RECORDS TO PROCESS:
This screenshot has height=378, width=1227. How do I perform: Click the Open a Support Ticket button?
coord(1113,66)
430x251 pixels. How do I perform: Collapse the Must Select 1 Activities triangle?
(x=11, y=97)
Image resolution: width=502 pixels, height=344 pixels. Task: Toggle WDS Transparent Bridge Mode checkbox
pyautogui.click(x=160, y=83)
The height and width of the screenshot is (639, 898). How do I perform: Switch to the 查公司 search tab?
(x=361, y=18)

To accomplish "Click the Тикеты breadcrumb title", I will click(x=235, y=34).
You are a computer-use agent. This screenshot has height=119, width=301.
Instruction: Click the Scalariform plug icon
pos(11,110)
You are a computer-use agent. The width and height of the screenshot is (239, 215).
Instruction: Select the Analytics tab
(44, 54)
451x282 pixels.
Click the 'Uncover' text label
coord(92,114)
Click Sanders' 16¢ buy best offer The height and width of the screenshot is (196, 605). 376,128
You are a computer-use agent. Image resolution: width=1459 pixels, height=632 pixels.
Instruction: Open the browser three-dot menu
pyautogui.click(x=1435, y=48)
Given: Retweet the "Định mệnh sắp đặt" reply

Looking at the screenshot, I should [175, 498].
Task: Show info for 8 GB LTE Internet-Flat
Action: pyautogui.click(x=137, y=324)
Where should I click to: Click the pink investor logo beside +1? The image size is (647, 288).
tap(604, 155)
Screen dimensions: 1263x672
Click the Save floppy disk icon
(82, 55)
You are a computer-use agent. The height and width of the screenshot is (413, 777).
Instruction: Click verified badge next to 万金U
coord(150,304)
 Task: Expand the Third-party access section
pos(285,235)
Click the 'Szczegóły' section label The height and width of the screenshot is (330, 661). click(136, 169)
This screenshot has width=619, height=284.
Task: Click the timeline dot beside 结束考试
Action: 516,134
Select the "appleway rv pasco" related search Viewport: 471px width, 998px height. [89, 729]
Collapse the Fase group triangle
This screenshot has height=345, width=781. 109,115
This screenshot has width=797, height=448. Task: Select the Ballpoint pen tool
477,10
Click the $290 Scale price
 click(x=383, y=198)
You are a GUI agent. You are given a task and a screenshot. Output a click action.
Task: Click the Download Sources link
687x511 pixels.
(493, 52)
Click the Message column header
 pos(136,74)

WHAT NEEDS TO BE DONE: Each line of the listing is to be repeated without alteration.

EXERCISE RESULT:
This screenshot has height=378, width=1227. How do I perform: Click the Open a Support Ticket button?
coord(1113,66)
430x251 pixels. How do I perform: Collapse the Must Select 1 Activities triangle?
(x=11, y=97)
Image resolution: width=502 pixels, height=344 pixels. Task: Toggle WDS Transparent Bridge Mode checkbox
pyautogui.click(x=160, y=83)
The height and width of the screenshot is (639, 898). How do I perform: Switch to the 查公司 search tab?
(x=361, y=18)

To accomplish "Click the Тикеты breadcrumb title", I will click(x=235, y=34).
You are a computer-use agent. This screenshot has height=119, width=301.
Instruction: Click the Scalariform plug icon
pos(11,110)
You are a computer-use agent. The width and height of the screenshot is (239, 215).
Instruction: Select the Analytics tab
(44, 54)
451x282 pixels.
Click the 'Uncover' text label
coord(92,114)
Click Sanders' 16¢ buy best offer The height and width of the screenshot is (196, 605). 376,128
You are a computer-use agent. Image resolution: width=1459 pixels, height=632 pixels.
Instruction: Open the browser three-dot menu
pyautogui.click(x=1435, y=48)
Given: Retweet the "Định mệnh sắp đặt" reply

Looking at the screenshot, I should [175, 498].
Task: Show info for 8 GB LTE Internet-Flat
Action: pyautogui.click(x=137, y=324)
Where should I click to: Click the pink investor logo beside +1? The image size is (647, 288).
tap(604, 155)
Screen dimensions: 1263x672
Click the Save floppy disk icon
(82, 55)
You are a computer-use agent. The height and width of the screenshot is (413, 777).
Instruction: Click verified badge next to 万金U
coord(150,304)
 Task: Expand the Third-party access section
pos(285,235)
Click the 'Szczegóły' section label The height and width of the screenshot is (330, 661). click(136, 169)
This screenshot has width=619, height=284.
Task: Click the timeline dot beside 结束考试
Action: 516,134
Select the "appleway rv pasco" related search Viewport: 471px width, 998px height. [89, 729]
Collapse the Fase group triangle
This screenshot has height=345, width=781. 109,115
This screenshot has width=797, height=448. Task: Select the Ballpoint pen tool
477,10
Click the $290 Scale price
 click(x=383, y=198)
You are a GUI agent. You are given a task and a screenshot. Output a click action.
Task: Click the Download Sources link
687x511 pixels.
(493, 52)
Click the Message column header
 pos(136,74)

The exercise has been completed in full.